[PATCH v3 2/2] liveupdate: initialize incoming FLB state before finish

Leo Timmins posted 2 patches 1 week ago
[PATCH v3 2/2] liveupdate: initialize incoming FLB state before finish
Posted by Leo Timmins 1 week ago
luo_flb_file_finish_one() decremented incoming.count before making sure
that the incoming FLB state had been materialized. If no earlier incoming
retrieval had populated that state, the first decrement ran from zero and
skipped the last-user finish path.

Initialize the incoming FLB state before the first decrement so finish
uses the serialized refcount instead of an uninitialized value.

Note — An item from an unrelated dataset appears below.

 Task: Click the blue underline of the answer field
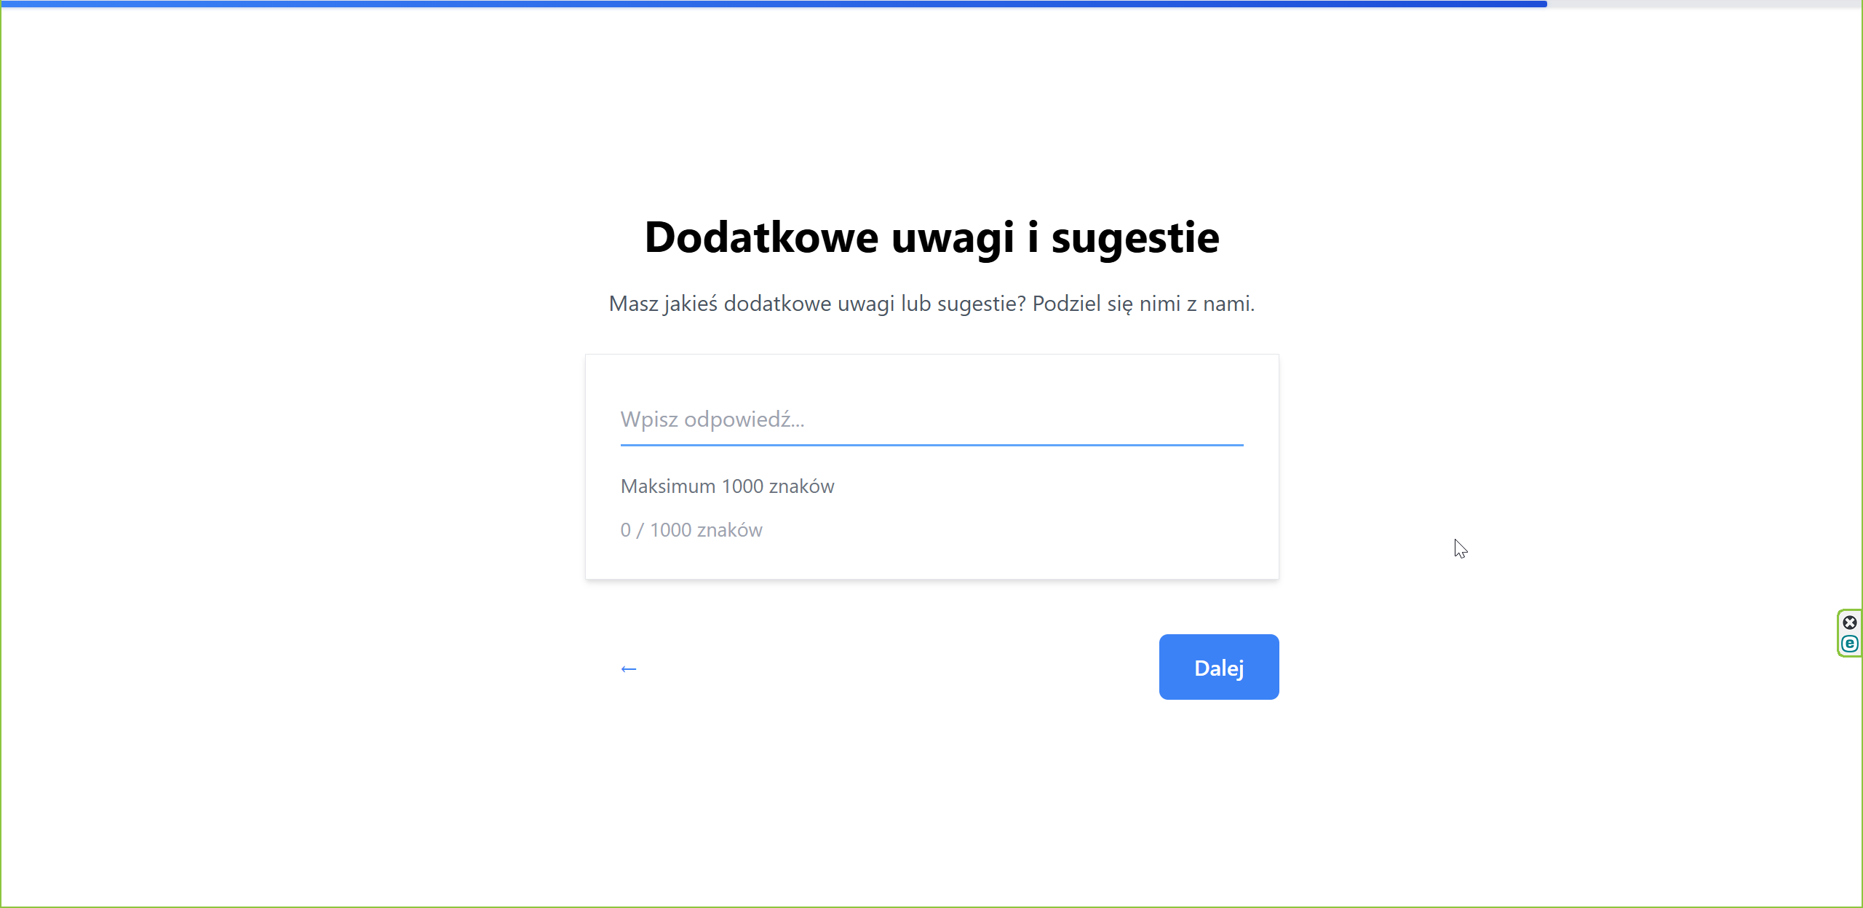pyautogui.click(x=932, y=444)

Fixes: cab056f2aae7 ("liveupdate: luo_flb: introduce File-Lifecycle-Bound global state")
Reviewed-by: Pasha Tatashin <pasha.tatashin@soleen.com>
Signed-off-by: Leo Timmins <leotimmins1974@gmail.com>
---
 kernel/liveupdate/luo_flb.c | 19 ++++++++++++++++++-
 1 file changed, 18 insertions(+), 1 deletion(-)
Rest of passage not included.